:: Task brief ::
Please write out the rows again, starting at the first row and ending at the row that contains "pos(79,148)", both included. Multiply every coordinate in the answers by 1.35 and round it to a whole number, rounding halves up; leave the requests unchanged and give only these rows.

## Start

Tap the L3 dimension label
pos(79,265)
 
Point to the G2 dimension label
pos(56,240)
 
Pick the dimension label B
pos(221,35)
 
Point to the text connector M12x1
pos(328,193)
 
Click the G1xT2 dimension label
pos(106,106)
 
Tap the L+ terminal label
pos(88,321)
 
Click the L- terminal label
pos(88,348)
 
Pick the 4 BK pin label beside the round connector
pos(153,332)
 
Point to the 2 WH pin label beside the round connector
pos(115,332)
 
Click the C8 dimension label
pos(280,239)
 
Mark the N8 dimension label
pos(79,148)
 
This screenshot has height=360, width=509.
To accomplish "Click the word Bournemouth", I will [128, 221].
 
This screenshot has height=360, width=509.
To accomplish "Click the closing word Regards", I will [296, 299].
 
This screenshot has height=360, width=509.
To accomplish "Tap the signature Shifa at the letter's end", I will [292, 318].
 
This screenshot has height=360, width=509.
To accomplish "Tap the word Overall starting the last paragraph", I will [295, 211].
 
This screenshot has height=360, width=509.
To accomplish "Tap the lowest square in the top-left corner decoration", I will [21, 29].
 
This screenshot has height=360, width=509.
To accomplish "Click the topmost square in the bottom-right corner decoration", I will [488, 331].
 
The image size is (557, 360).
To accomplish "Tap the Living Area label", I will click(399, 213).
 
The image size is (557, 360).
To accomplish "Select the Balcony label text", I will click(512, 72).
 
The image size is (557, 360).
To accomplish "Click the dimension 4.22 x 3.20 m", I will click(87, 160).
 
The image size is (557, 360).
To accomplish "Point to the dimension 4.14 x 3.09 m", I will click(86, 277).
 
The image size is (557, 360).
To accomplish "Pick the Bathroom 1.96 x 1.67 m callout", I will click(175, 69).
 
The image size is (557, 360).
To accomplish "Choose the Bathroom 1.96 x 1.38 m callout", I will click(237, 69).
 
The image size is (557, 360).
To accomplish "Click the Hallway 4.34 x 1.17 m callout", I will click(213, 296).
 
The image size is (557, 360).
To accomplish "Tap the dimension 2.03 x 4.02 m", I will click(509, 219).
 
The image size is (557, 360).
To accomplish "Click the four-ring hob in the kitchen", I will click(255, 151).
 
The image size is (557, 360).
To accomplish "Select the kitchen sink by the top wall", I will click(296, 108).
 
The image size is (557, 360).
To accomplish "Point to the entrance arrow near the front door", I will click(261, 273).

## End

:: Correct output ::
Tap the L3 dimension label
pos(107,358)
 
Point to the G2 dimension label
pos(76,324)
 
Pick the dimension label B
pos(298,47)
 
Point to the text connector M12x1
pos(443,261)
 
Click the G1xT2 dimension label
pos(143,143)
 
Tap the L+ terminal label
pos(119,433)
 
Click the L- terminal label
pos(119,470)
 
Pick the 4 BK pin label beside the round connector
pos(207,448)
 
Point to the 2 WH pin label beside the round connector
pos(155,448)
 
Click the C8 dimension label
pos(378,323)
 
Mark the N8 dimension label
pos(107,200)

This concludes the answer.